Suppose $a$ is a root of $x^2+x+1=0$, then we have both $$a+1=-a^2$$ and $$a^3=1$$

Let $f(x)=(x+1)^{2n+1}+x^{n+2}$ then $$f(a)=(-a^2)^{2n+1}+a^{n+2}=-a^{4n+2}+a^{n+2}=-a^{n+2}+a^{n+2}=0$$

Since the two distinct roots of the quadratic are also roots of $f(x)$ we can use the remainder theorem to conclude that the remainder is zero.

If $n=0$, then it is trivial.

For $n>0$, we have $$(x+1)^{2n+1}+x^{n+2}\\=(x^2+2x+1)(x+1)^{2n-1}+x^{n+2}\\=(x^2+x+1)(x+1)^{2n-1}+x(x+1)^{2n-1}+x^{n+2}\\=(x^2+x+1)(x+1)^{2n-1}+x((x+1)^{2n-1}+x^{n+1})$$. By using induction, suppose $(x+1)^{2n-1}+x^{n+1}$ can be divided by $x^2+x+1$, then, $(x+1)^{2n+1}+x^{n+2}$ also can be divided by $x^2+x+1$.

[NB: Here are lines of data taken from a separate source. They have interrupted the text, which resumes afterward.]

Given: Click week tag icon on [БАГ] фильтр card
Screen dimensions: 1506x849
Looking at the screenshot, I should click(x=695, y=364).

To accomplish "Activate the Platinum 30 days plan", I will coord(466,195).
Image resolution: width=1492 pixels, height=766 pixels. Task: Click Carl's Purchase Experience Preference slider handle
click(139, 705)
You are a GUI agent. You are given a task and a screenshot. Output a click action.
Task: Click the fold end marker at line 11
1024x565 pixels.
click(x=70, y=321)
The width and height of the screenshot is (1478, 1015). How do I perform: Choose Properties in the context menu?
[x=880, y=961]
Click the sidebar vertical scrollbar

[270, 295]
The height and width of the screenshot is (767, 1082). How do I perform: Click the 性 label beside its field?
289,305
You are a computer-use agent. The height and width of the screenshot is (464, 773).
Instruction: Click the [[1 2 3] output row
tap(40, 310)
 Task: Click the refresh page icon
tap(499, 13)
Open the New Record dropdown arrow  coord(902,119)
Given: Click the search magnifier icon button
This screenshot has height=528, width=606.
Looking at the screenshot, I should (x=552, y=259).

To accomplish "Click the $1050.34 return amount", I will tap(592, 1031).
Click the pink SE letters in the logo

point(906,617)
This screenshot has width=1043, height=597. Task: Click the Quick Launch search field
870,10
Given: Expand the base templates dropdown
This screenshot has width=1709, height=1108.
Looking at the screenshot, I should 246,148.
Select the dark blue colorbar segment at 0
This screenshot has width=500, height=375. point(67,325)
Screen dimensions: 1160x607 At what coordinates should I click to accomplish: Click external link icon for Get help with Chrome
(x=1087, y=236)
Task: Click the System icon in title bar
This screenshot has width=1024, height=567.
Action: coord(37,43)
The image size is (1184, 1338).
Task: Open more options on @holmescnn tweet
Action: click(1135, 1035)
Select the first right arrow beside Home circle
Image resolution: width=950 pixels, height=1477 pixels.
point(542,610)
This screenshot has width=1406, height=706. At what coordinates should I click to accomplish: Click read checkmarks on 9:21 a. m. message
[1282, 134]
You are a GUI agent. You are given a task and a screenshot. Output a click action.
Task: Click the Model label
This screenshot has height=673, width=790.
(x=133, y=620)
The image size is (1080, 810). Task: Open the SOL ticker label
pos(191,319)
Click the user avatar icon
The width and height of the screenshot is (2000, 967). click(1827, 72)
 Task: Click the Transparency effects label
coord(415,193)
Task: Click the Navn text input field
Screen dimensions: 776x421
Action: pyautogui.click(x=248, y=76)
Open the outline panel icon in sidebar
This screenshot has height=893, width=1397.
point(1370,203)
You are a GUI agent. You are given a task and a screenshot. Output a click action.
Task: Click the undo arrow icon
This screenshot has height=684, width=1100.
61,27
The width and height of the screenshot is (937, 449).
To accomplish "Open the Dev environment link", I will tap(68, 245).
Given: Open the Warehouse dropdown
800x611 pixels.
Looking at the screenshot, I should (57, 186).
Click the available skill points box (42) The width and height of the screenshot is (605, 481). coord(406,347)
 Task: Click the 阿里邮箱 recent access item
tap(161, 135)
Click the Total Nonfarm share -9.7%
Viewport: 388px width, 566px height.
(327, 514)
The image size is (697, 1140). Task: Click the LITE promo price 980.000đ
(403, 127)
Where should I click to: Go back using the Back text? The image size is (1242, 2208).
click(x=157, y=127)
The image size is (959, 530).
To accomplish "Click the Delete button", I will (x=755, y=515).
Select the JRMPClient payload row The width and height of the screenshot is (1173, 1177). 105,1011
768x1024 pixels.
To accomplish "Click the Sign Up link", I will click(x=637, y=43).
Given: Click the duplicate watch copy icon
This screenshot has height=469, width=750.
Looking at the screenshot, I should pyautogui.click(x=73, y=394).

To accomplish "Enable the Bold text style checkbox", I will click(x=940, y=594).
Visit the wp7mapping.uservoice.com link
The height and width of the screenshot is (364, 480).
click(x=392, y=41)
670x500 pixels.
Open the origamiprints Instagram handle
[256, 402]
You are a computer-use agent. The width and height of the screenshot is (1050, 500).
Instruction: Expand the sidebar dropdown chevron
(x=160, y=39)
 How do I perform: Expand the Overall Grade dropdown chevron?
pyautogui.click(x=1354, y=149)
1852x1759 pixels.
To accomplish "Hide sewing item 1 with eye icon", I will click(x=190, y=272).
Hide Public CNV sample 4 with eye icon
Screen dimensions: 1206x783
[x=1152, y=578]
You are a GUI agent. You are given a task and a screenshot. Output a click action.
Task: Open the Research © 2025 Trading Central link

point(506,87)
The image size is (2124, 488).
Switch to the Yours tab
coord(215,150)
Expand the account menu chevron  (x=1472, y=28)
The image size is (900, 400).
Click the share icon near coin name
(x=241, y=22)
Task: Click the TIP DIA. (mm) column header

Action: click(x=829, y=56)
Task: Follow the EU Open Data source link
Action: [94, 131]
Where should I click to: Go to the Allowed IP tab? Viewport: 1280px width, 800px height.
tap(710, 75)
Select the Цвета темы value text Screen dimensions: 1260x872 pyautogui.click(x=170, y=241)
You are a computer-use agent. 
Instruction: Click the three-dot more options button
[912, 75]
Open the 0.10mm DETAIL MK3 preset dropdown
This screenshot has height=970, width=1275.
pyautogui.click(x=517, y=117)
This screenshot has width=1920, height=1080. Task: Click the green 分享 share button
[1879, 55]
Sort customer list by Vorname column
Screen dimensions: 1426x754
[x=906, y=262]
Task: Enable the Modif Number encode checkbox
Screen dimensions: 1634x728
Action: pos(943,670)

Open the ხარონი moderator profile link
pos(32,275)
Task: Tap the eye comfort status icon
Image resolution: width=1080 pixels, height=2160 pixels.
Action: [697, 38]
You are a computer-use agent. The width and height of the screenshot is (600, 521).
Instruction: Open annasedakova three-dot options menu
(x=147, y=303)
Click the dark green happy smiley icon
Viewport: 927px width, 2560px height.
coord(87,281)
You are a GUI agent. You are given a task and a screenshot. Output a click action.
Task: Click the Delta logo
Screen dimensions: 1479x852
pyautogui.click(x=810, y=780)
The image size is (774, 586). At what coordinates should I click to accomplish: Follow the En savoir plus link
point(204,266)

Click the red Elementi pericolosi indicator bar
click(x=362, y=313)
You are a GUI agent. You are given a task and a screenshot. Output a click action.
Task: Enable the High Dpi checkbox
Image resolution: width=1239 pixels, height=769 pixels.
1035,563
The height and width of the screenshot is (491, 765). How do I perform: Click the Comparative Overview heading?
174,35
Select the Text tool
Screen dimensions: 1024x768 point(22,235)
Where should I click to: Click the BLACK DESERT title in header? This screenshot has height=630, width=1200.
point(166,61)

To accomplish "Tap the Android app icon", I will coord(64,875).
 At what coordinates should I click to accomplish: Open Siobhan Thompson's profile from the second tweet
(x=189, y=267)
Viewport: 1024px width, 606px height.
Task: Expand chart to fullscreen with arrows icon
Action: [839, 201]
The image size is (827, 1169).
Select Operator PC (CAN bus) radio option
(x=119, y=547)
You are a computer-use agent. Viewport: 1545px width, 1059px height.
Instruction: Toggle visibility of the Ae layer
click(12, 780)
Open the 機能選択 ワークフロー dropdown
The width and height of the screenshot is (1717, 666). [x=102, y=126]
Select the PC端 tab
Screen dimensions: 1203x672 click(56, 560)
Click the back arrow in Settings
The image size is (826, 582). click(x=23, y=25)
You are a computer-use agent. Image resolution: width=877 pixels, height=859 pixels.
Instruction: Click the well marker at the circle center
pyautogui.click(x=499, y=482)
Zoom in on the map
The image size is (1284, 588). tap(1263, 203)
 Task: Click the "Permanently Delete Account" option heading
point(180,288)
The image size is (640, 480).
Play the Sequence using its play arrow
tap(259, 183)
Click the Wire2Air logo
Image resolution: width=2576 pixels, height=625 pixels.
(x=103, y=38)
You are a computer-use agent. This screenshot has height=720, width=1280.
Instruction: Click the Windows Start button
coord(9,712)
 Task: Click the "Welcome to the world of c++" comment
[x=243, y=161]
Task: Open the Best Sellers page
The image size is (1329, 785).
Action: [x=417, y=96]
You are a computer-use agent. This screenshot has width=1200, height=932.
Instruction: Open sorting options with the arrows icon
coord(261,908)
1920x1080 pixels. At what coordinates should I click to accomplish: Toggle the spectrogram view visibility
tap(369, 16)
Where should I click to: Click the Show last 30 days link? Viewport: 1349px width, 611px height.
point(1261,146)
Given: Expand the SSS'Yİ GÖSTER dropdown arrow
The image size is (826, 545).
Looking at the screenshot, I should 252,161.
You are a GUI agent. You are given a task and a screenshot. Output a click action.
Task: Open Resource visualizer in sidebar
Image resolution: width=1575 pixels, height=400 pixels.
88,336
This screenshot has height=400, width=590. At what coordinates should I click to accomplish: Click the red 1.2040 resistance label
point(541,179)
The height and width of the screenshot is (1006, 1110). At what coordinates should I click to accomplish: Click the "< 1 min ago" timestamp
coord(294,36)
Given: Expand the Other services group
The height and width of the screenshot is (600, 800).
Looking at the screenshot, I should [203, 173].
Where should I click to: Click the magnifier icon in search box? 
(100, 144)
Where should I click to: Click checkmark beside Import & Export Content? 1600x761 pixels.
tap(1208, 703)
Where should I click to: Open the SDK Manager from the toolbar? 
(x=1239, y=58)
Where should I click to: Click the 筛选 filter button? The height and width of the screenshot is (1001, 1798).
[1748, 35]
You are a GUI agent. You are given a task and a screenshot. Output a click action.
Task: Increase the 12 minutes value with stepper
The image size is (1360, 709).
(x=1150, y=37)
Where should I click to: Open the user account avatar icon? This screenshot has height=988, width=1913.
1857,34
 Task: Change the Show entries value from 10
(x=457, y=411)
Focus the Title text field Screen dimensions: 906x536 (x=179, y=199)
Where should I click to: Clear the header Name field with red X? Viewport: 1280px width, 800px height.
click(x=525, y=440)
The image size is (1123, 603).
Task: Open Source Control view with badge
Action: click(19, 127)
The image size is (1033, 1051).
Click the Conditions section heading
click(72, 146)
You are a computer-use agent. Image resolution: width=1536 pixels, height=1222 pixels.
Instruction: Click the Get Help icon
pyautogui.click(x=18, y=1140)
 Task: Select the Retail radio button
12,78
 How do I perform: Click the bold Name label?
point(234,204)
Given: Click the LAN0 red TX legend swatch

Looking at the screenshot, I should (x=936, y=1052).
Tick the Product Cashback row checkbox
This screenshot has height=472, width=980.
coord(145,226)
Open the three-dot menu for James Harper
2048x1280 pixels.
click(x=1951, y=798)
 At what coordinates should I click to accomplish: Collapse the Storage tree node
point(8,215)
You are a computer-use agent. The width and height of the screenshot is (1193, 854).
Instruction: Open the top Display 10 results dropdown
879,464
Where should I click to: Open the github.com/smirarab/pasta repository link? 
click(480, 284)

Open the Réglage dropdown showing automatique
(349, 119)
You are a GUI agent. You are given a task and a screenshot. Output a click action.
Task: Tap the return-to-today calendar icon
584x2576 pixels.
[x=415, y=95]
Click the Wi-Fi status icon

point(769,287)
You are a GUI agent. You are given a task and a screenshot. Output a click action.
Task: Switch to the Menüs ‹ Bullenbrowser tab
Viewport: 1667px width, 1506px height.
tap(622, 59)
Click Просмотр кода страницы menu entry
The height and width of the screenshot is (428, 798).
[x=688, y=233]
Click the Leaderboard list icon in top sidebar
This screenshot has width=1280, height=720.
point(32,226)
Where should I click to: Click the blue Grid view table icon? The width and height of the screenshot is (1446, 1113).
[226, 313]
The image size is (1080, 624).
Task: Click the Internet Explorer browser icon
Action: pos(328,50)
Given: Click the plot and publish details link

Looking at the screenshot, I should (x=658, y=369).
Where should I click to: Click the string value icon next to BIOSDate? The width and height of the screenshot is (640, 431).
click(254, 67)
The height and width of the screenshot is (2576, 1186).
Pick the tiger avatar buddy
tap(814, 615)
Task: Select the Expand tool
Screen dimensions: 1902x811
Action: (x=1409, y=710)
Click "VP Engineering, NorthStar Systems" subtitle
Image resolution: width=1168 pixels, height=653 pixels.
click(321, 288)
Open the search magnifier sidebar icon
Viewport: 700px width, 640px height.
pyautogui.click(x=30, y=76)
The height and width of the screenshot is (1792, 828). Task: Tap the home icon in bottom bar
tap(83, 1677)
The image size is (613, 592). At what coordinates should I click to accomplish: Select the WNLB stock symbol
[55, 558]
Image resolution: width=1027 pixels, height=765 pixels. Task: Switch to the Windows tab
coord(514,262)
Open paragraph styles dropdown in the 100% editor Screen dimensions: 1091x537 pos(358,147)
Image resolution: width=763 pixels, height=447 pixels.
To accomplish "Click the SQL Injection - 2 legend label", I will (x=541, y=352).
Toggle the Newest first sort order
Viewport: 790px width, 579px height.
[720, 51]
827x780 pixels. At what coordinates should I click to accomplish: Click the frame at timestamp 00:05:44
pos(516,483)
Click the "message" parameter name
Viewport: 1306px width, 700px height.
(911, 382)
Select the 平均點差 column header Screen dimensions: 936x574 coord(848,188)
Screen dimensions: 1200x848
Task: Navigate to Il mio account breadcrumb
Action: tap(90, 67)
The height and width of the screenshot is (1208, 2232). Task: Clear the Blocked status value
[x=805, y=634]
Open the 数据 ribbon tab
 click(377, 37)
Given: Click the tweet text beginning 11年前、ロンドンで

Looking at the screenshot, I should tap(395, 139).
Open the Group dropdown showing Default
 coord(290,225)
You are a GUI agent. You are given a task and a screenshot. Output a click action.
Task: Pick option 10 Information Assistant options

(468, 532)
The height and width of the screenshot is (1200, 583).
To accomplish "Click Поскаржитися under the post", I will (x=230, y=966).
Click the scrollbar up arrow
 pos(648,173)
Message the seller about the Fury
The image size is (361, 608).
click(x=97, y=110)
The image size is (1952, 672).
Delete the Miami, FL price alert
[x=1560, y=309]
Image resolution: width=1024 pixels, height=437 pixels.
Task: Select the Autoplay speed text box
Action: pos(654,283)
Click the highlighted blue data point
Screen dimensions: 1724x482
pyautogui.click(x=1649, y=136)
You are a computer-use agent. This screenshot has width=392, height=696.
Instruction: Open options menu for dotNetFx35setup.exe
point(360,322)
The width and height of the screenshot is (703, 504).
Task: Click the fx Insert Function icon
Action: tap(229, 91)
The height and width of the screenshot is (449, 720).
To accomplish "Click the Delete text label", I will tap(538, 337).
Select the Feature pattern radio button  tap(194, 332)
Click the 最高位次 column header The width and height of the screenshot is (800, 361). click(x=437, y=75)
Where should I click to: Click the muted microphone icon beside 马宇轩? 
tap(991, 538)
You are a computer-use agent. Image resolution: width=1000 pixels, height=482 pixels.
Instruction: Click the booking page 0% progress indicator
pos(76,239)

Hint: try to check if complex roots of $x^2+x+1$ are also roots for $(x+1)^{2n+1}+x^{n+2}$.

Also there is another way to prove it. Let see that $((x+1)^2-x)\cdot (x+1)^{2n-1}$ also divided by $x^2+x+1$. So we just need to prove that $x\cdot (x+1)^{2n-1}+x^{n+2}$ is divided by $x^2+x+1$. In this way we can come to prove that $(x^k\cdot (x+1)^{2n+1-2\cdot k}+x^{n+2}), \dots ,$ $(x^n(x+1)+x^{n+2})$ are all divided by $x^2+x+1$. But it's true, because $x^n(x+1)+x^{n+2} = x^n(x^2+x+1) $